Put the lines from the one containing "Click the white center hub of the wheel" through the one containing "pyautogui.click(x=393, y=482)", inclusive, into a JSON list of strings, one string per line, skipping blank lines. Leave the pictures out of the answer.
-- start Working data --
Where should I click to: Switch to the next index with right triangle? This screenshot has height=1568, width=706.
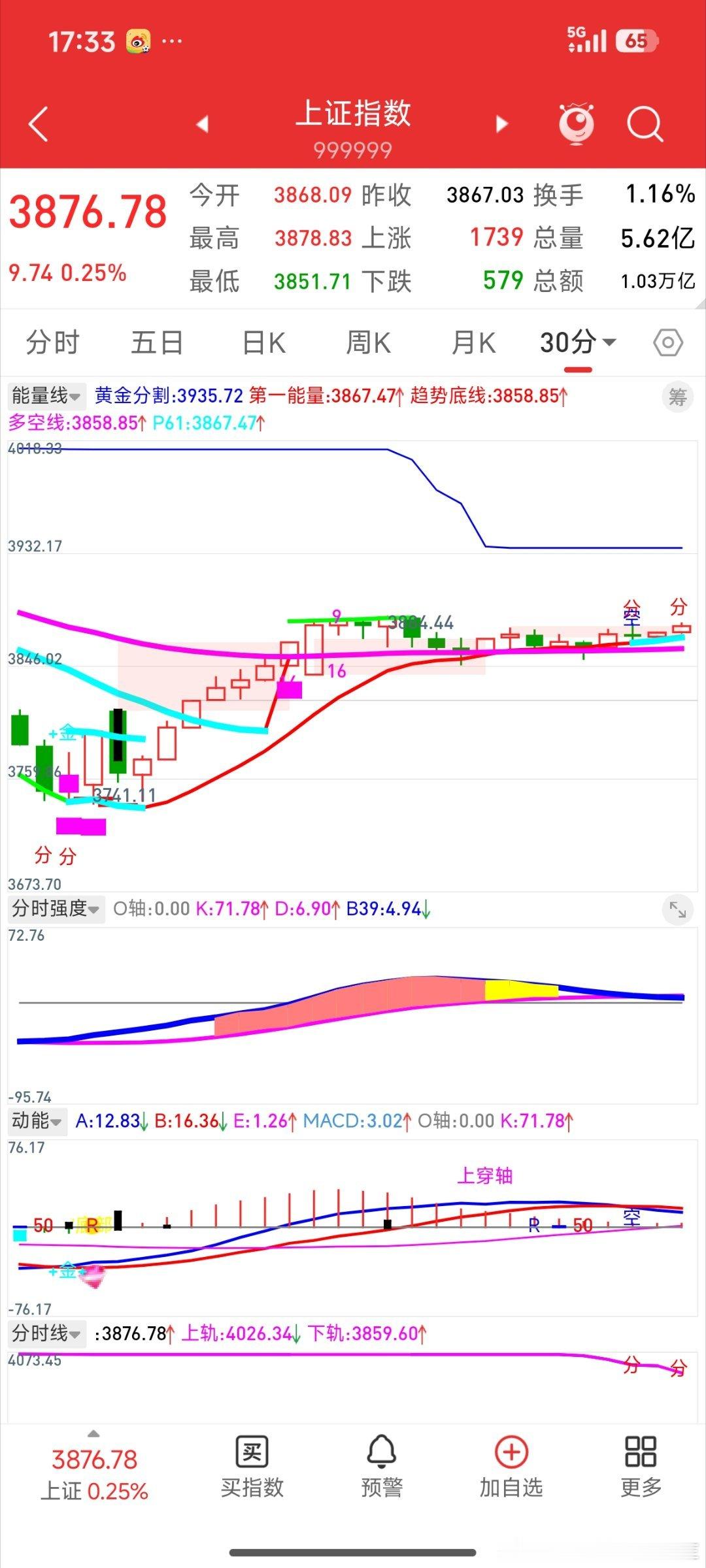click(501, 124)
-- end Working data --
-- start Working data --
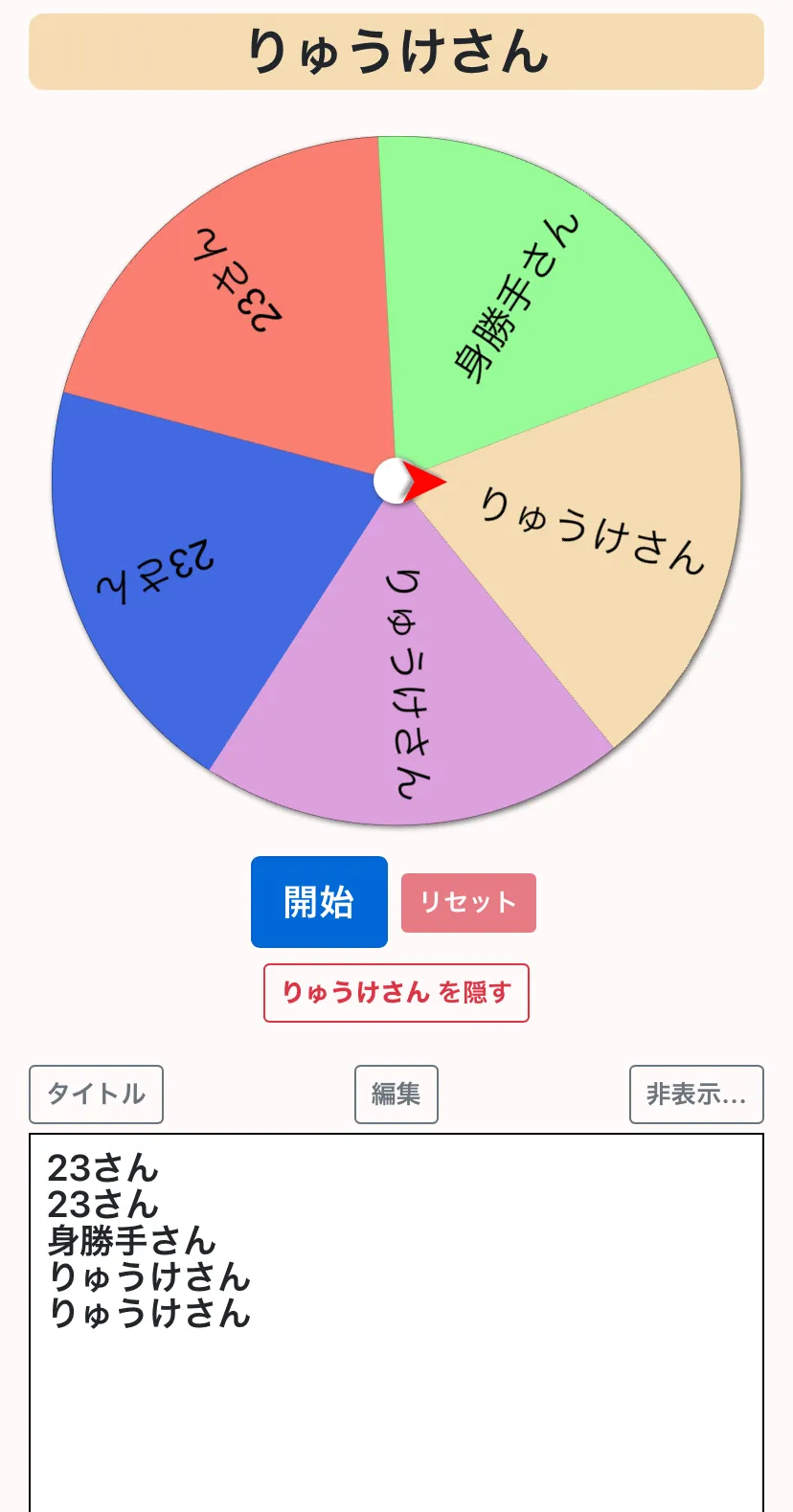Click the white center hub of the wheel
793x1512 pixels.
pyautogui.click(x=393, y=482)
-- end Working data --
• [Answer to this task]
[
  "Click the white center hub of the wheel",
  "793x1512 pixels.",
  "pyautogui.click(x=393, y=482)"
]